PROMPT: All of the records must be repeated exactly as they read.
>>>>>
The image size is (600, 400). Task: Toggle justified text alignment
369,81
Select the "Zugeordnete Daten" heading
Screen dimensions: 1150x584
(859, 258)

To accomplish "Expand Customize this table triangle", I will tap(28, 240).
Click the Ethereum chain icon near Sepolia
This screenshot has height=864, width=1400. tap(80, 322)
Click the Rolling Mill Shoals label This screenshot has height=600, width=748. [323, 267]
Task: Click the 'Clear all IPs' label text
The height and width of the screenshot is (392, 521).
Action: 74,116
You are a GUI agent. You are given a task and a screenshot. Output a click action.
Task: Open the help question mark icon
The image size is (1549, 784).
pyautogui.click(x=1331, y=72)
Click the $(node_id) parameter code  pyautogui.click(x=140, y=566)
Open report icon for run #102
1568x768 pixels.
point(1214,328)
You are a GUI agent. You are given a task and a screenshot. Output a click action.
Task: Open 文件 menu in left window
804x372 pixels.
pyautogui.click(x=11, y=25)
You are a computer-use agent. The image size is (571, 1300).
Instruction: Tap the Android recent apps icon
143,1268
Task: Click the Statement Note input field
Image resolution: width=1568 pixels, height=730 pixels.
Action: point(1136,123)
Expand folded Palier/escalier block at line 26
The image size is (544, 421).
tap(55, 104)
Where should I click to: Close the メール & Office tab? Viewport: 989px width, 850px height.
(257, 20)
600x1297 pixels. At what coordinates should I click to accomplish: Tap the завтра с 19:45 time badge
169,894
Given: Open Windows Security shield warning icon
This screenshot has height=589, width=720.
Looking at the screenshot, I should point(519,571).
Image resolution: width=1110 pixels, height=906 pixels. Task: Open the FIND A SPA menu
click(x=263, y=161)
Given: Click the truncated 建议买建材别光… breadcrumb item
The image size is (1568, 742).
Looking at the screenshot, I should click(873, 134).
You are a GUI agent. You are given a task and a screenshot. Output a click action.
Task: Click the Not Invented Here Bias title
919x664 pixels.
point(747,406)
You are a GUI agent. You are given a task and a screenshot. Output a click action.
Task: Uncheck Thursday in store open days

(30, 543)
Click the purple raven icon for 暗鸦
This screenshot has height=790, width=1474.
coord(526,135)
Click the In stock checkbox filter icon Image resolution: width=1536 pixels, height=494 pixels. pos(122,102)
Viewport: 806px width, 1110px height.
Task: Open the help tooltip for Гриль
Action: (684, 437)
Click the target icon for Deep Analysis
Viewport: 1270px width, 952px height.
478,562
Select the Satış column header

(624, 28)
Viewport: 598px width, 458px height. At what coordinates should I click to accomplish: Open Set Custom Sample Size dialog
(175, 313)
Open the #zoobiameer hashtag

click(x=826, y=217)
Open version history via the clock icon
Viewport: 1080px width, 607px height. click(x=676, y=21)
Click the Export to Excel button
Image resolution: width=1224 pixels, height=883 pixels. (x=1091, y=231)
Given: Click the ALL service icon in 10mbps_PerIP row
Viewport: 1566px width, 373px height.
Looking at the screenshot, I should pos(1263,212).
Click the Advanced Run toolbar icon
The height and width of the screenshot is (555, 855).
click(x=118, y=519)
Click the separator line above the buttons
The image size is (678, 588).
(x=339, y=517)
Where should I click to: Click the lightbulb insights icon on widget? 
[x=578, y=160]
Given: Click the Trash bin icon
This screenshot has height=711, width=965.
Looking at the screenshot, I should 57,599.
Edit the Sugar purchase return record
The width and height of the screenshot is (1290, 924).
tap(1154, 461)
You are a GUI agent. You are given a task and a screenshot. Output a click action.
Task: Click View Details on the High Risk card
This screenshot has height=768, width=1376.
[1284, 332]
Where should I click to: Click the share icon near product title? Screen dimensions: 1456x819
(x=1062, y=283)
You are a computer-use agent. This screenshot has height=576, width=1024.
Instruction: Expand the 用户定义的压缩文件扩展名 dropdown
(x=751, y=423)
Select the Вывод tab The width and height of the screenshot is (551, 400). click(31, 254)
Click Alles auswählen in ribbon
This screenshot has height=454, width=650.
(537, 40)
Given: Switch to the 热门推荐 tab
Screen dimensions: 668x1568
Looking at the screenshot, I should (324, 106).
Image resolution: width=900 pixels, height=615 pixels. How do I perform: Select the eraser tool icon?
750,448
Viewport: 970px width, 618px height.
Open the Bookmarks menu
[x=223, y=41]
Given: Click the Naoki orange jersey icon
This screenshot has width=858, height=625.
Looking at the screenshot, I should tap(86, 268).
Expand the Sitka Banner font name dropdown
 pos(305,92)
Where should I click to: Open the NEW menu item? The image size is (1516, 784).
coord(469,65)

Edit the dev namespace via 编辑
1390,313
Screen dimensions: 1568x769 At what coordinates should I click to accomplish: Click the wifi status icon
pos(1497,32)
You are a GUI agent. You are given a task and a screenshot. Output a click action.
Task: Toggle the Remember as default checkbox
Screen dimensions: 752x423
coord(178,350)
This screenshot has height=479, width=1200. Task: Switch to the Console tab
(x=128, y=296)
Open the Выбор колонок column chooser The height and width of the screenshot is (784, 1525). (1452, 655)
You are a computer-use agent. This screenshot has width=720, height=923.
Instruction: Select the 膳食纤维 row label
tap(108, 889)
<<<<<
WRITTEN ANSWER:
The image size is (600, 400). Task: Toggle justified text alignment
369,81
Select the "Zugeordnete Daten" heading
Screen dimensions: 1150x584
(859, 258)

To accomplish "Expand Customize this table triangle", I will tap(28, 240).
Click the Ethereum chain icon near Sepolia
This screenshot has height=864, width=1400. tap(80, 322)
Click the Rolling Mill Shoals label This screenshot has height=600, width=748. [323, 267]
Task: Click the 'Clear all IPs' label text
The height and width of the screenshot is (392, 521).
Action: 74,116
You are a GUI agent. You are given a task and a screenshot. Output a click action.
Task: Open the help question mark icon
The image size is (1549, 784).
pyautogui.click(x=1331, y=72)
Click the $(node_id) parameter code  pyautogui.click(x=140, y=566)
Open report icon for run #102
1568x768 pixels.
point(1214,328)
You are a GUI agent. You are given a task and a screenshot. Output a click action.
Task: Open 文件 menu in left window
804x372 pixels.
pyautogui.click(x=11, y=25)
You are a computer-use agent. The image size is (571, 1300).
Instruction: Tap the Android recent apps icon
143,1268
Task: Click the Statement Note input field
Image resolution: width=1568 pixels, height=730 pixels.
Action: point(1136,123)
Expand folded Palier/escalier block at line 26
The image size is (544, 421).
tap(55, 104)
Where should I click to: Close the メール & Office tab? Viewport: 989px width, 850px height.
(257, 20)
600x1297 pixels. At what coordinates should I click to accomplish: Tap the завтра с 19:45 time badge
169,894
Given: Open Windows Security shield warning icon
This screenshot has height=589, width=720.
Looking at the screenshot, I should point(519,571).
Image resolution: width=1110 pixels, height=906 pixels. Task: Open the FIND A SPA menu
click(x=263, y=161)
Given: Click the truncated 建议买建材别光… breadcrumb item
The image size is (1568, 742).
Looking at the screenshot, I should click(873, 134).
You are a GUI agent. You are given a task and a screenshot. Output a click action.
Task: Click the Not Invented Here Bias title
919x664 pixels.
point(747,406)
You are a GUI agent. You are given a task and a screenshot. Output a click action.
Task: Uncheck Thursday in store open days

(30, 543)
Click the purple raven icon for 暗鸦
This screenshot has height=790, width=1474.
coord(526,135)
Click the In stock checkbox filter icon Image resolution: width=1536 pixels, height=494 pixels. pos(122,102)
Viewport: 806px width, 1110px height.
Task: Open the help tooltip for Гриль
Action: (684, 437)
Click the target icon for Deep Analysis
Viewport: 1270px width, 952px height.
478,562
Select the Satış column header

(624, 28)
Viewport: 598px width, 458px height. At what coordinates should I click to accomplish: Open Set Custom Sample Size dialog
(175, 313)
Open the #zoobiameer hashtag

click(x=826, y=217)
Open version history via the clock icon
Viewport: 1080px width, 607px height. click(x=676, y=21)
Click the Export to Excel button
Image resolution: width=1224 pixels, height=883 pixels. (x=1091, y=231)
Given: Click the ALL service icon in 10mbps_PerIP row
Viewport: 1566px width, 373px height.
Looking at the screenshot, I should pos(1263,212).
Click the Advanced Run toolbar icon
The height and width of the screenshot is (555, 855).
click(x=118, y=519)
Click the separator line above the buttons
The image size is (678, 588).
(x=339, y=517)
Where should I click to: Click the lightbulb insights icon on widget? 
[x=578, y=160]
Given: Click the Trash bin icon
This screenshot has height=711, width=965.
Looking at the screenshot, I should 57,599.
Edit the Sugar purchase return record
The width and height of the screenshot is (1290, 924).
tap(1154, 461)
You are a GUI agent. You are given a task and a screenshot. Output a click action.
Task: Click View Details on the High Risk card
This screenshot has height=768, width=1376.
[1284, 332]
Where should I click to: Click the share icon near product title? Screen dimensions: 1456x819
(x=1062, y=283)
You are a computer-use agent. This screenshot has height=576, width=1024.
Instruction: Expand the 用户定义的压缩文件扩展名 dropdown
(x=751, y=423)
Select the Вывод tab The width and height of the screenshot is (551, 400). click(31, 254)
Click Alles auswählen in ribbon
This screenshot has height=454, width=650.
(537, 40)
Given: Switch to the 热门推荐 tab
Screen dimensions: 668x1568
Looking at the screenshot, I should (324, 106).
Image resolution: width=900 pixels, height=615 pixels. How do I perform: Select the eraser tool icon?
750,448
Viewport: 970px width, 618px height.
Open the Bookmarks menu
[x=223, y=41]
Given: Click the Naoki orange jersey icon
This screenshot has width=858, height=625.
Looking at the screenshot, I should tap(86, 268).
Expand the Sitka Banner font name dropdown
 pos(305,92)
Where should I click to: Open the NEW menu item? The image size is (1516, 784).
coord(469,65)

Edit the dev namespace via 编辑
1390,313
Screen dimensions: 1568x769 At what coordinates should I click to accomplish: Click the wifi status icon
pos(1497,32)
You are a GUI agent. You are given a task and a screenshot. Output a click action.
Task: Toggle the Remember as default checkbox
Screen dimensions: 752x423
coord(178,350)
This screenshot has height=479, width=1200. Task: Switch to the Console tab
(x=128, y=296)
Open the Выбор колонок column chooser The height and width of the screenshot is (784, 1525). (1452, 655)
You are a computer-use agent. This screenshot has width=720, height=923.
Instruction: Select the 膳食纤维 row label
tap(108, 889)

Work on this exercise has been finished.